Nearshore Americas

Open Innovation: Are Latin America Captives Missing a Transformative Opportunity?

By Jon TontiInnovation, often extolled at a strategic policy level yet seldom built into employees’ job functions, has long since become an overused buzzword.  Yet there is little doubt that the radical embrace of ‘open innovation’ can yield transformative gains for companies looking to break free from the burdensome, transactional-focus of their operations. We talked with several experts on how much LatAm captive operators are seizing the open innovation wave.

Brad Dement, partner and financial shared services practice leader at Scott Madden, echoes a common expert opinion when he says that “…many US and EU companies have not gone far beyond the transactional processes” with their captives and that “…we are seeing more talk than action.”

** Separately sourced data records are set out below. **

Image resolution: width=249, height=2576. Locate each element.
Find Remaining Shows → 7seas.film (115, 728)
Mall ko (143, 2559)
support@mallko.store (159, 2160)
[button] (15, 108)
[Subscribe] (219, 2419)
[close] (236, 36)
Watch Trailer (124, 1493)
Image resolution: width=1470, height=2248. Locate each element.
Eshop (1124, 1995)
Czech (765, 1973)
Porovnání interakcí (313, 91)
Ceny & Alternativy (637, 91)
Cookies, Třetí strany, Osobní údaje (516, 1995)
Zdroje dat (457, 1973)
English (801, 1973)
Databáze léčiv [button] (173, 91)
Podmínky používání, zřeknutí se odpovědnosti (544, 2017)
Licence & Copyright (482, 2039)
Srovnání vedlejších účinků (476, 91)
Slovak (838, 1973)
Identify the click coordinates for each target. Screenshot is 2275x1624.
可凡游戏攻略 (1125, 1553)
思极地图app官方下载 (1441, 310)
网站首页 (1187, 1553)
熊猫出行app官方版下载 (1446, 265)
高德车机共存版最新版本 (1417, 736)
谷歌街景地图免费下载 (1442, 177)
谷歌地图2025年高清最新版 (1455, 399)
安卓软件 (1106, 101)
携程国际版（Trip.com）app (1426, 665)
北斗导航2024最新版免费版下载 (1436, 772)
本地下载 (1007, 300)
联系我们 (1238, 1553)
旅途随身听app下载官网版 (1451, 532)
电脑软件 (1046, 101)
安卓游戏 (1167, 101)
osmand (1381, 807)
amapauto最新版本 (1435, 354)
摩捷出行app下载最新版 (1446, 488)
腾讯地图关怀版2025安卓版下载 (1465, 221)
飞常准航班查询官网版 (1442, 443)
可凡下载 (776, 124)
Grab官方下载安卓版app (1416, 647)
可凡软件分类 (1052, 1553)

We have recently been talking about how nearshore captives enjoy dynamics more conducive to innovative activities than their US peers. When experts lament the lack of innovation in nearshore outsourcing they are often referring narrowly to business process improvement-based innovation and not the radical product, service, or business model innovation, which is largely dormant in nearshore captives or buyer-vendor relationships.

More than an SLA Rewrite

It is true that redesigning service level agreements (SLAs) to create incentives for innovation, additional training to push employees to think innovatively and giving them the space to do so, integrated work teams, and a Chief Innovation Officer are all necessary components; however, they are focused on the internal workings of an operation and limited as such.

Multi-function shared services centers serving multiple markets with IT, HR, Finance, General Services, and Supply Chain being handled with the Global Business Services (GBS) hub dynamic expect business process improvement, but long for radical product, service, and business model innovation.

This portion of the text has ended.